Establishes Important Notice and Safety Restrictions on the Use of the Devices

 

TRENTON – Legislation sponsored by Senator Nilsa Cruz-Perez establishing new policies to regulate the use of payment assurance devices by motor vehicle dealers and lenders is now law.

The law, S-2046, defines a “payment assurance device” as a device installed on a motor vehicle with global positioning system (GPS) capability allowing for the remote enabling or disabling of the motor vehicle, and which is installed pursuant to a consumer’s financing agreement or lease agreement.

“A payment assurance device is a powerful and unique tool in the auto loan industry and we have to make sure it is not being abused,” said Senator Cruz Perez. “While it is certainly the borrower’s responsibility to provide timely repayment of their loan, we must also ensure their safety is protected in the event they fall behind in their payments. This new law establishes important notice requirements and safety restrictions that will do that.”

The law will authorize a creditor to install, or have installed, payment assurance devices only if certain criteria is met including written disclosure of the installation and certain notifications are provided to the consumer either before or at the time the vehicle is purchased or leased.

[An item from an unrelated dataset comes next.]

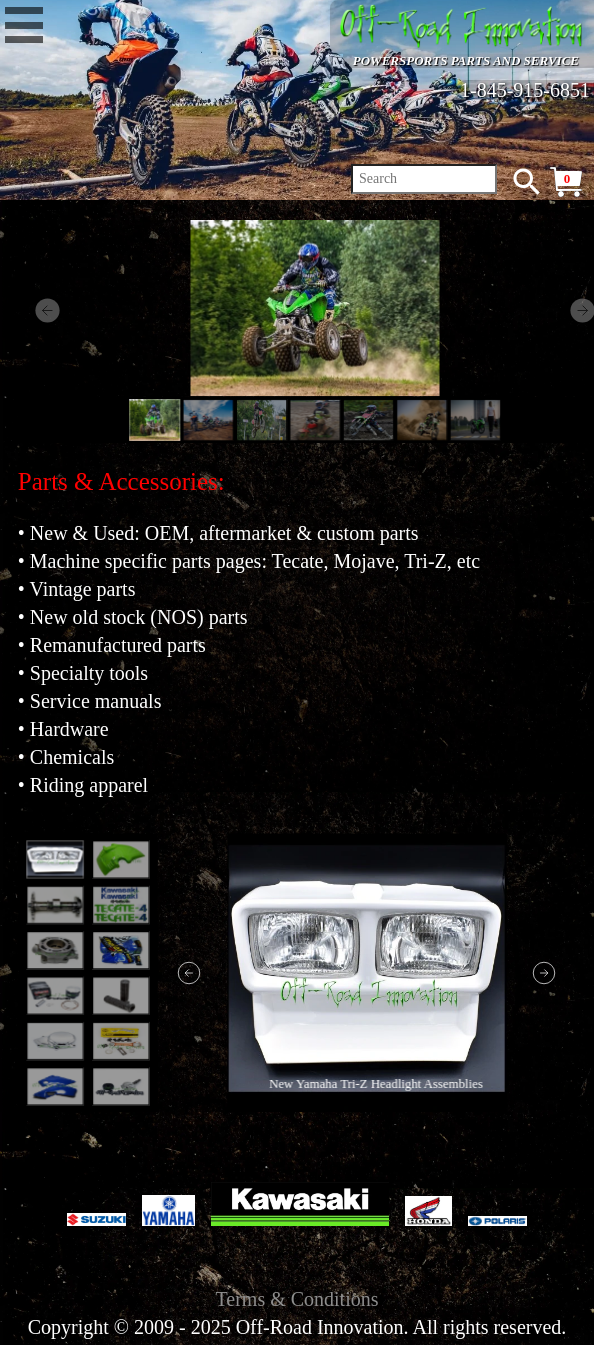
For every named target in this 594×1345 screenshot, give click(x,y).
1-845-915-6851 (525, 90)
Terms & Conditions (296, 1299)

Presently, borrowers are not necessarily informed that the device has been installed in their vehicle, and there is no requirement that a borrower be notified prior to the disabling of their vehicle.

Other provisions under the law will require the consumer not be billed or charged a fee for the installation of the device.  The consumer would have to be provided a warning no less than 72 hours before the vehicle is disabled remotely, and the warning must be transmitted through at least two modes of communication.  Moreover, the creditor, or an agent, could not remotely disable the vehicle while it is being operated.

There have been reports that borrowers have had their vehicles disabled because they were one day late on a payment. Some borrowers have even indicated that their vehicles have been disabled while they were driving.

A violation of the law by a creditor would be an unlawful practice under the Consumer Fraud Act, which would be punishable by a monetary penalty of not more than $10,000 for a first offense and not more than $20,000 for any subsequent offense.

S-2046 cleared the full Senate 26-10 and cleared the Assembly 53-21. The law will take effect on the first day of the fourth month following enactment.